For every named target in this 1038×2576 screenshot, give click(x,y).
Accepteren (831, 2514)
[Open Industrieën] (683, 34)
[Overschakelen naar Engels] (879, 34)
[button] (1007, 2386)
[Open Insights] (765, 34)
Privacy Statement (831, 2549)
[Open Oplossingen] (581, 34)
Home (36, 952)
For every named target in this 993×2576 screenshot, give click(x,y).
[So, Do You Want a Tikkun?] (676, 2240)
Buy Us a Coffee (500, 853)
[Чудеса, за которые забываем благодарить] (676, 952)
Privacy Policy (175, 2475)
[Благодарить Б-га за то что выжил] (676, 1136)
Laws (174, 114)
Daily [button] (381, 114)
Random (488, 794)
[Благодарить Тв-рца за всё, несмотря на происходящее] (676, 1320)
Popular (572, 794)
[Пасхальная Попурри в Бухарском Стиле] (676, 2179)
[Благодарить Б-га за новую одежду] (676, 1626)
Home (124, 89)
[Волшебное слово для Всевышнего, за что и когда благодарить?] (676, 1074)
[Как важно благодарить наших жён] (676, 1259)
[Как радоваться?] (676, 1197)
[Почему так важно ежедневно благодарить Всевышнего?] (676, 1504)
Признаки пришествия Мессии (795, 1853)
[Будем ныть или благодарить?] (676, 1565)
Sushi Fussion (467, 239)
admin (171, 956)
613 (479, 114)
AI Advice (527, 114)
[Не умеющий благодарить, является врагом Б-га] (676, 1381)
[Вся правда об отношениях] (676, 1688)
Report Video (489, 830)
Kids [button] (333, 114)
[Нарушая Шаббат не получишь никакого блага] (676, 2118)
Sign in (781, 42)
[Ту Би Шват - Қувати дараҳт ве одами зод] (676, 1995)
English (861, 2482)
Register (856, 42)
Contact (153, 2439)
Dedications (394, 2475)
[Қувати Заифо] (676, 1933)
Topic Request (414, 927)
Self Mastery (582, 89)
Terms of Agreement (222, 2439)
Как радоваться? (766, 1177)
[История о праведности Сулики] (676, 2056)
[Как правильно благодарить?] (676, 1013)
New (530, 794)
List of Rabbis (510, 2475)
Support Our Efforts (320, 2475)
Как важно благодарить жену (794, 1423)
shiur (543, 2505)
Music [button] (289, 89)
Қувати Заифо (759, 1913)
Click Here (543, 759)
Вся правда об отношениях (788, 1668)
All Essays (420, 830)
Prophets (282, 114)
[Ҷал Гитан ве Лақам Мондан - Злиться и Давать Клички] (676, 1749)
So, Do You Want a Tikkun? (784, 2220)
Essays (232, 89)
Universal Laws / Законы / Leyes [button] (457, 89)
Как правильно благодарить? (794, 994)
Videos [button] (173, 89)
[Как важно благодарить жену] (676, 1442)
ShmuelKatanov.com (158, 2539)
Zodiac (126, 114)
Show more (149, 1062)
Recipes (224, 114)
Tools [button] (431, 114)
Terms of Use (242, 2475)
******
Task instructions> Copy all of the data above line for line, with no changes.

Solution below>
For every named target in this 1038×2576 screenshot, give click(x,y).
Accepteren (831, 2514)
[Open Industrieën] (683, 34)
[Overschakelen naar Engels] (879, 34)
[button] (1007, 2386)
[Open Insights] (765, 34)
Privacy Statement (831, 2549)
[Open Oplossingen] (581, 34)
Home (36, 952)
For every named target in this 993×2576 screenshot, give click(x,y).
[So, Do You Want a Tikkun?] (676, 2240)
Buy Us a Coffee (500, 853)
[Чудеса, за которые забываем благодарить] (676, 952)
Privacy Policy (175, 2475)
[Благодарить Б-га за то что выжил] (676, 1136)
Laws (174, 114)
Daily [button] (381, 114)
Random (488, 794)
[Благодарить Тв-рца за всё, несмотря на происходящее] (676, 1320)
Popular (572, 794)
[Пасхальная Попурри в Бухарском Стиле] (676, 2179)
[Благодарить Б-га за новую одежду] (676, 1626)
Home (124, 89)
[Волшебное слово для Всевышнего, за что и когда благодарить?] (676, 1074)
[Как важно благодарить наших жён] (676, 1259)
[Как радоваться?] (676, 1197)
[Почему так важно ежедневно благодарить Всевышнего?] (676, 1504)
Признаки пришествия Мессии (795, 1853)
[Будем ныть или благодарить?] (676, 1565)
Sushi Fussion (467, 239)
admin (171, 956)
613 (479, 114)
AI Advice (527, 114)
[Не умеющий благодарить, является врагом Б-га] (676, 1381)
[Вся правда об отношениях] (676, 1688)
Report Video (489, 830)
Kids [button] (333, 114)
[Нарушая Шаббат не получишь никакого блага] (676, 2118)
Sign in (781, 42)
[Ту Би Шват - Қувати дараҳт ве одами зод] (676, 1995)
English (861, 2482)
Register (856, 42)
Contact (153, 2439)
Dedications (394, 2475)
[Қувати Заифо] (676, 1933)
Topic Request (414, 927)
Self Mastery (582, 89)
Terms of Agreement (222, 2439)
Как радоваться? (766, 1177)
[История о праведности Сулики] (676, 2056)
[Как правильно благодарить?] (676, 1013)
New (530, 794)
List of Rabbis (510, 2475)
Support Our Efforts (320, 2475)
Как важно благодарить жену (794, 1423)
shiur (543, 2505)
Music [button] (289, 89)
Қувати Заифо (759, 1913)
Click Here (543, 759)
Вся правда об отношениях (788, 1668)
All Essays (420, 830)
Prophets (282, 114)
[Ҷал Гитан ве Лақам Мондан - Злиться и Давать Клички] (676, 1749)
So, Do You Want a Tikkun? (784, 2220)
Essays (232, 89)
Universal Laws / Законы / Leyes [button] (457, 89)
Как правильно благодарить? (794, 994)
Videos [button] (173, 89)
[Как важно благодарить жену] (676, 1442)
ShmuelKatanov.com (158, 2539)
Zodiac (126, 114)
Show more (149, 1062)
Recipes (224, 114)
Tools [button] (431, 114)
Terms of Use (242, 2475)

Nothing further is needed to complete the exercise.